Stated exercise:
Identify each line in the entries below that contains the string "Viewport", matching case exactly, and copy those lines.

Material provided:
%%

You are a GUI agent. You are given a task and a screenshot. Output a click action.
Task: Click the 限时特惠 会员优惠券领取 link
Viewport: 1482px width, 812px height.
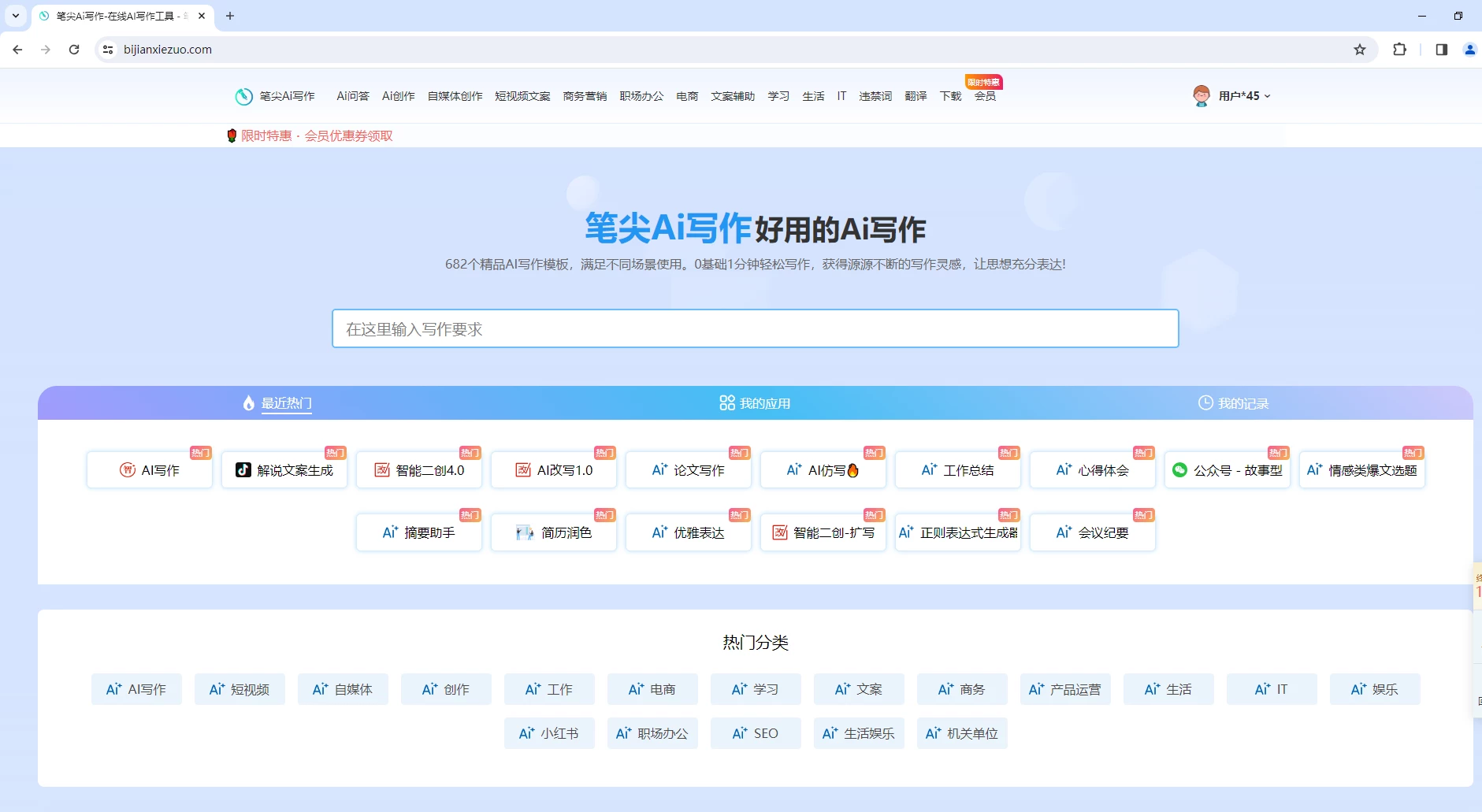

%%
%%

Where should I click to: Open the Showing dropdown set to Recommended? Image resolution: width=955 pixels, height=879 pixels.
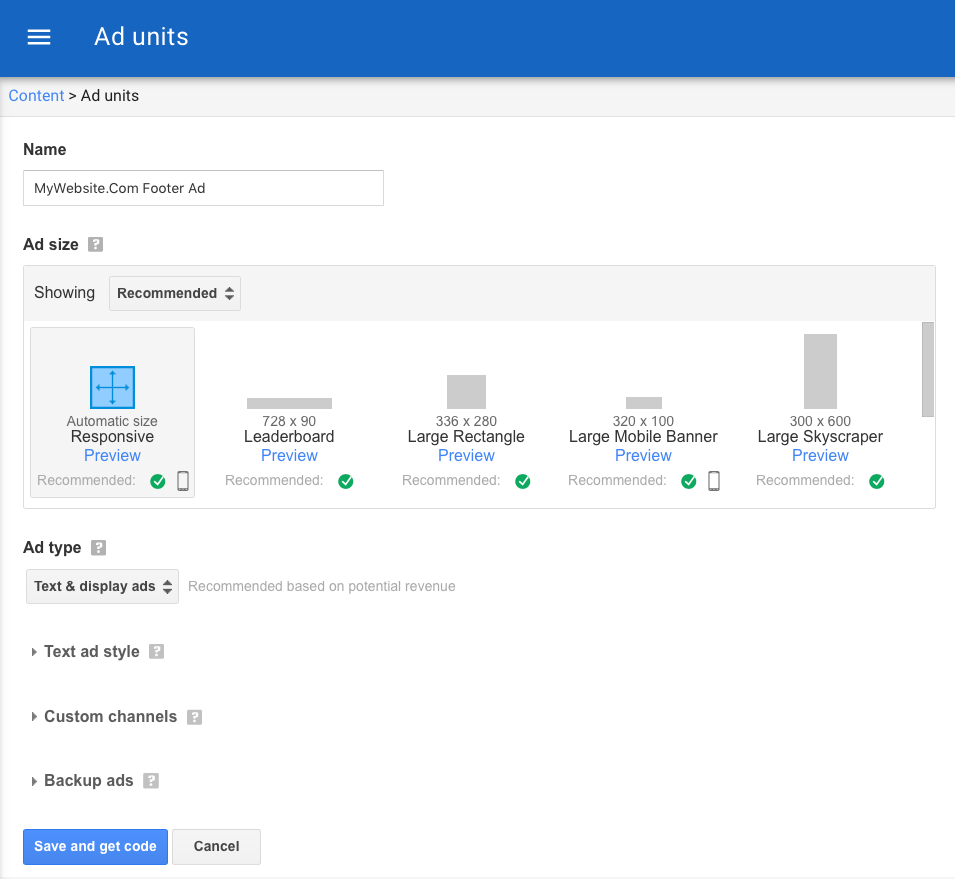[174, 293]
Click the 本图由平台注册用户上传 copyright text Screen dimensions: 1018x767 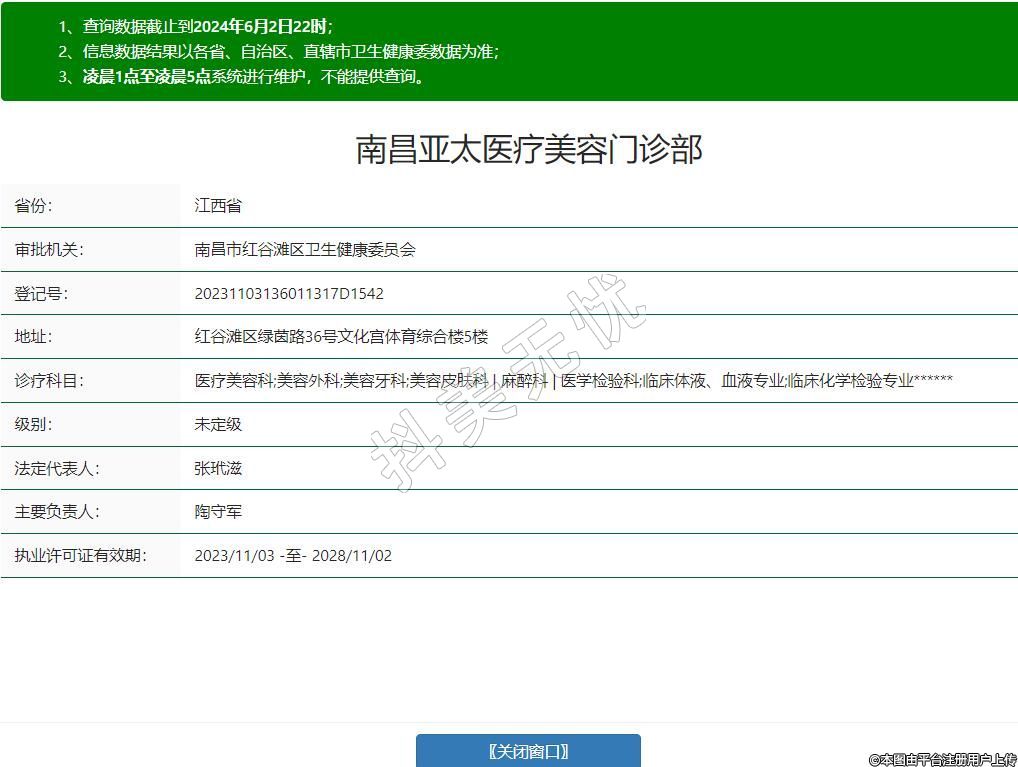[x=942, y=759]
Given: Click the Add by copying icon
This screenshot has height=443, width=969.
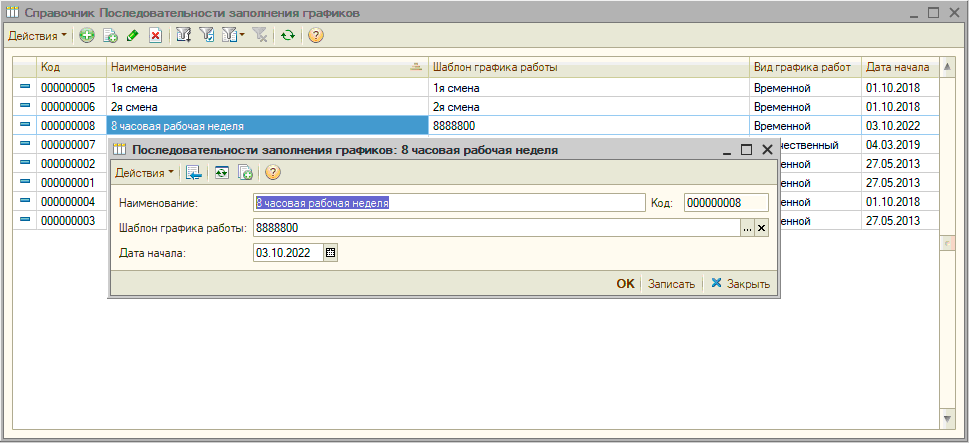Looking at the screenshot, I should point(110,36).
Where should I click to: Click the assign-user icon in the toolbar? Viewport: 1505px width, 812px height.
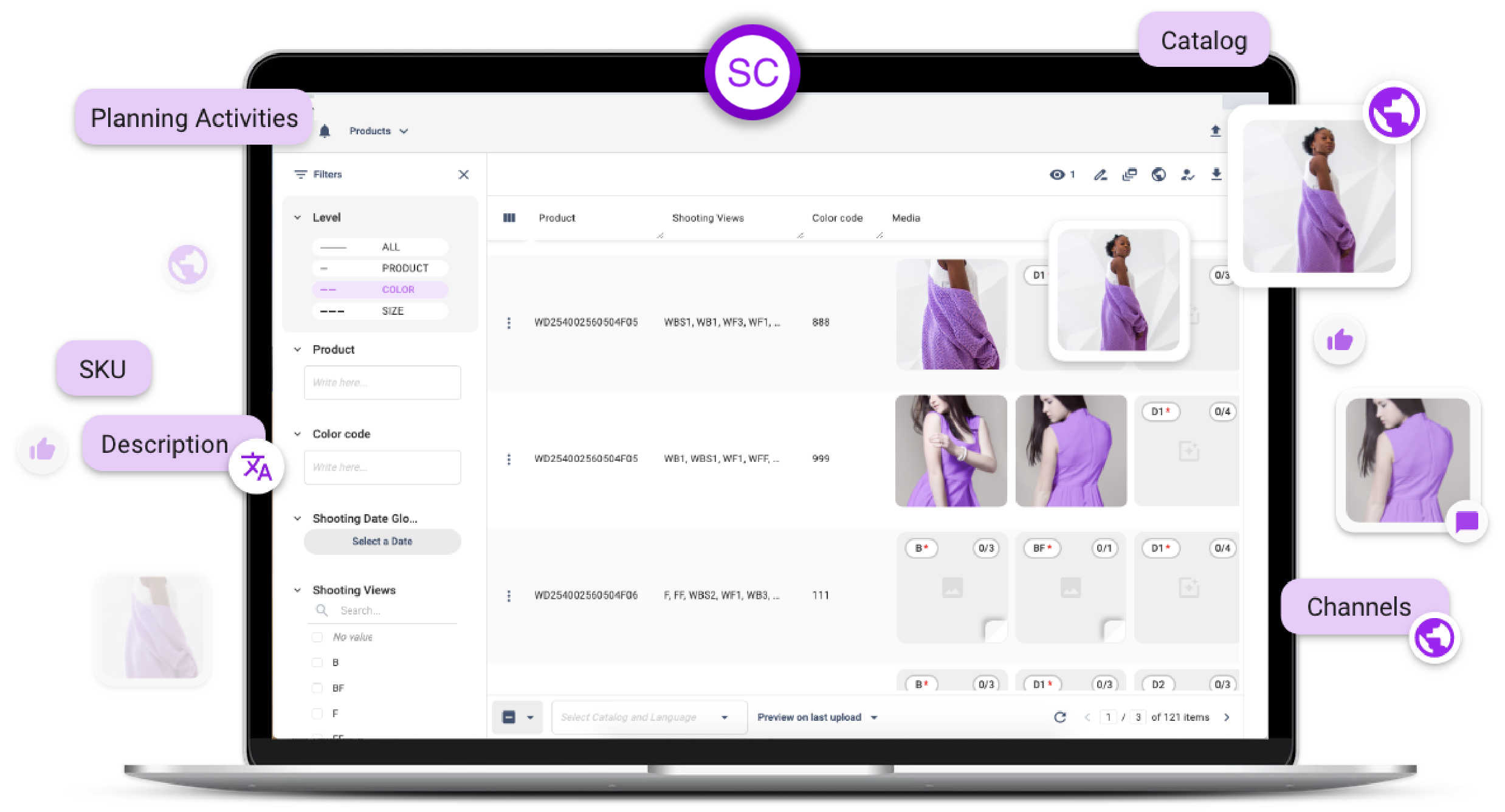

%%

Exercise answer:
Viewport: 1482px width, 812px height.
Where should I click to: Click the assign-user icon in the toolbar? Viewport: 1505px width, 812px height.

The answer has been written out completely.